The Reign of Terror continues to fascinate scholars as one of the bloodiest periods in French history, when the Committee of Public Safety strove to defend the first Republic from its many enemies, creating a climate of fear and suspicion in revolutionary France. R. R. Palmer's fascinating narrative follows the Committee's deputies individually and collectively, recounting and assessing their tumultuous struggles in Paris and their repressive missions in the provinces. A foreword by Isser Woloch explains why this book remains an enduring classic in French revolutionary studies.
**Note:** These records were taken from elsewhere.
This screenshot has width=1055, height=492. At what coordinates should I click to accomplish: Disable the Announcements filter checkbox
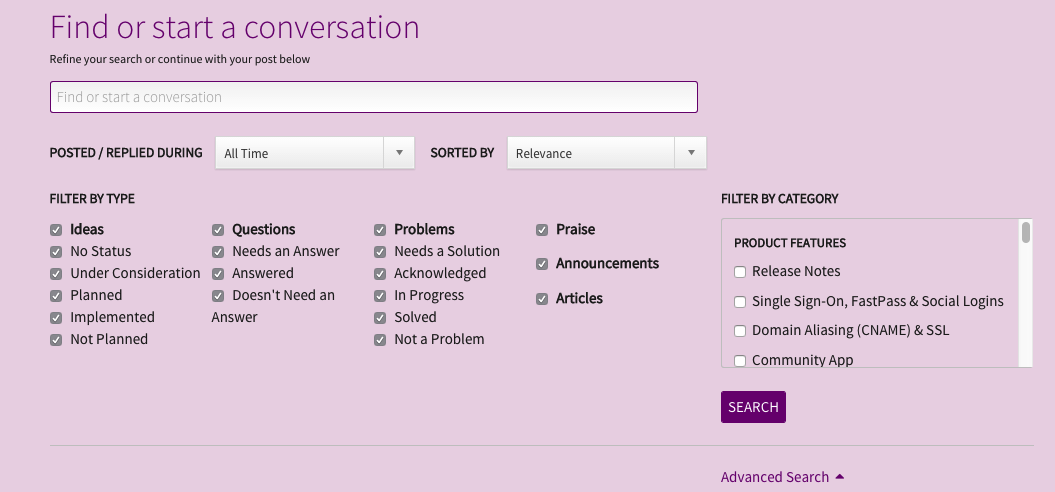coord(542,264)
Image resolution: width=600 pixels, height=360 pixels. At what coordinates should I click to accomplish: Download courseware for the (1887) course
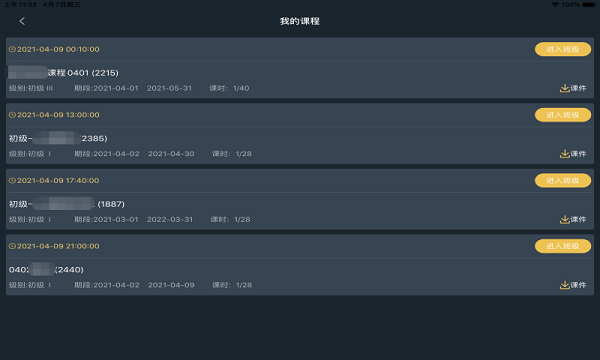pos(573,219)
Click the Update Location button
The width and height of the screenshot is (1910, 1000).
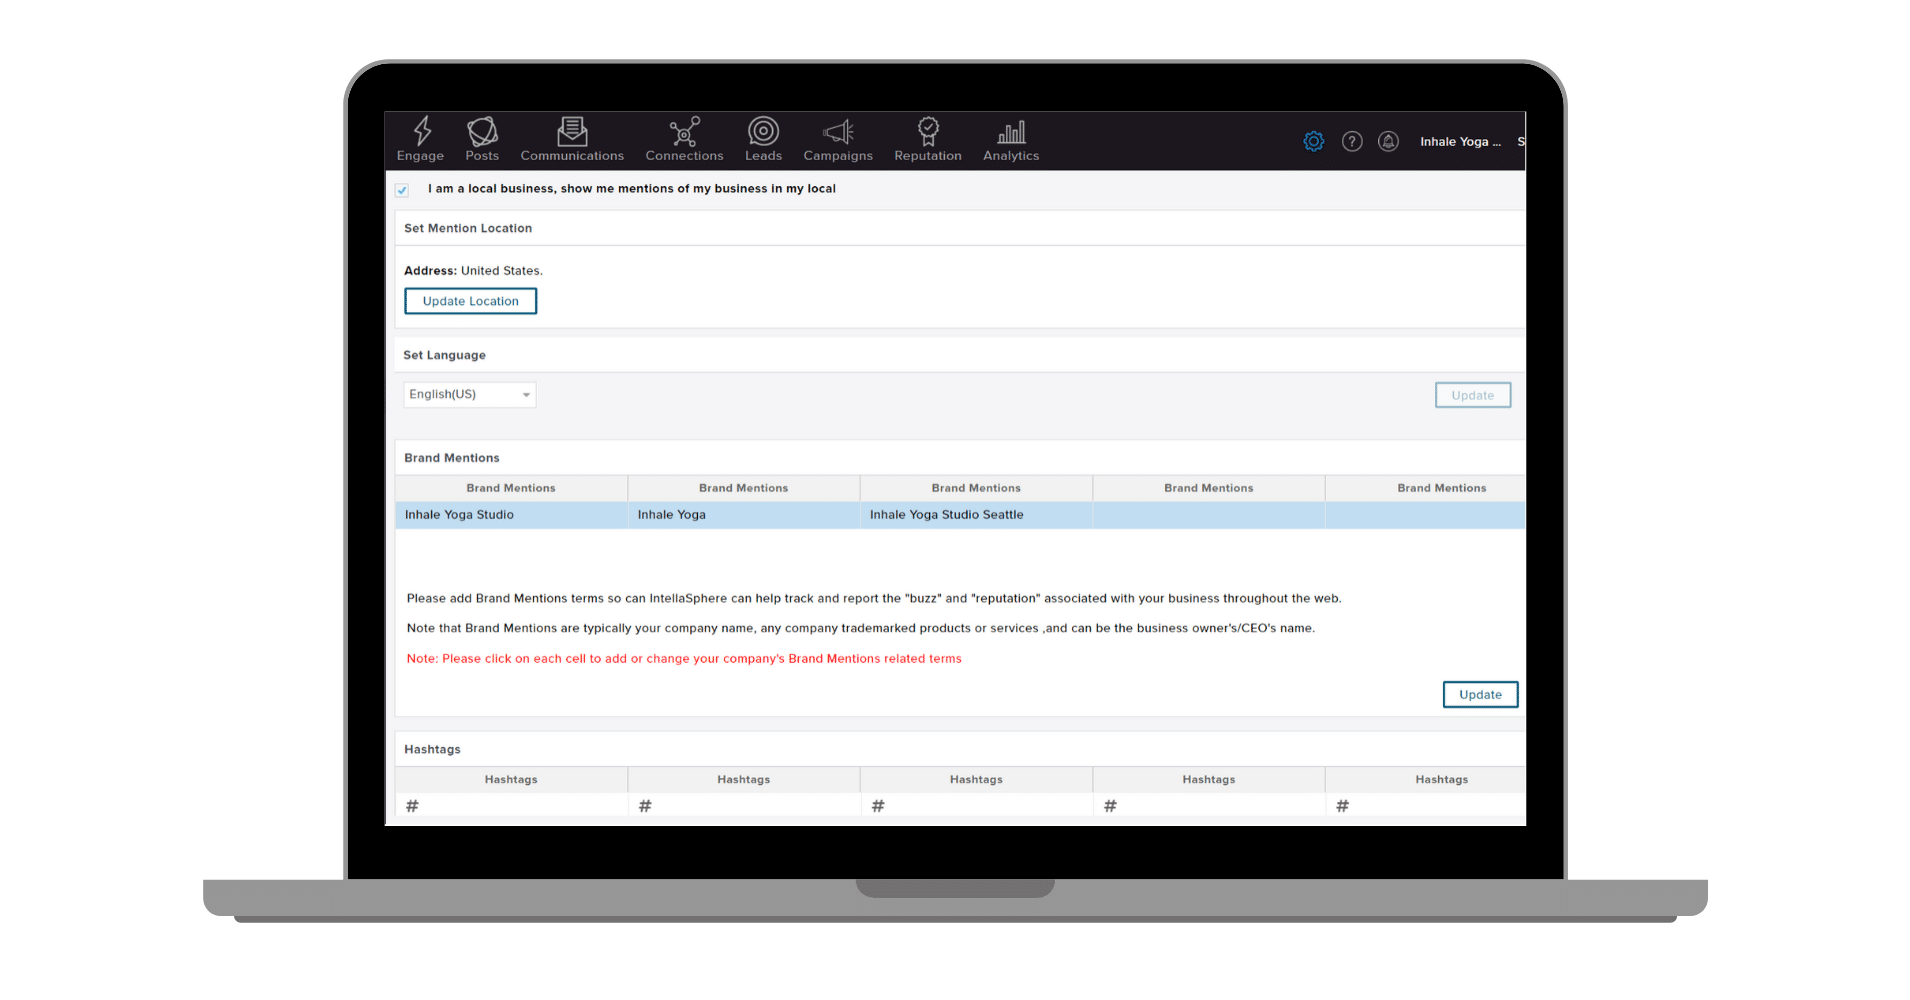point(470,301)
R. R. Palmer (1909–2002) was professor emeritus of history at Yale University and a guest scholar at the Institute for Advanced Study in Princeton. He taught at Princeton University from 1936 to 1963. He was the author of many books, including the two-volume The Age of the Democratic Revolution (Princeton), the first volume of which won the Bancroft Prize in 1960, and the translator of The Coming of the French Revolution by Georges Lefebvre. Isser Woloch is the Moore Collegiate Professor Emeritus of History at Columbia University.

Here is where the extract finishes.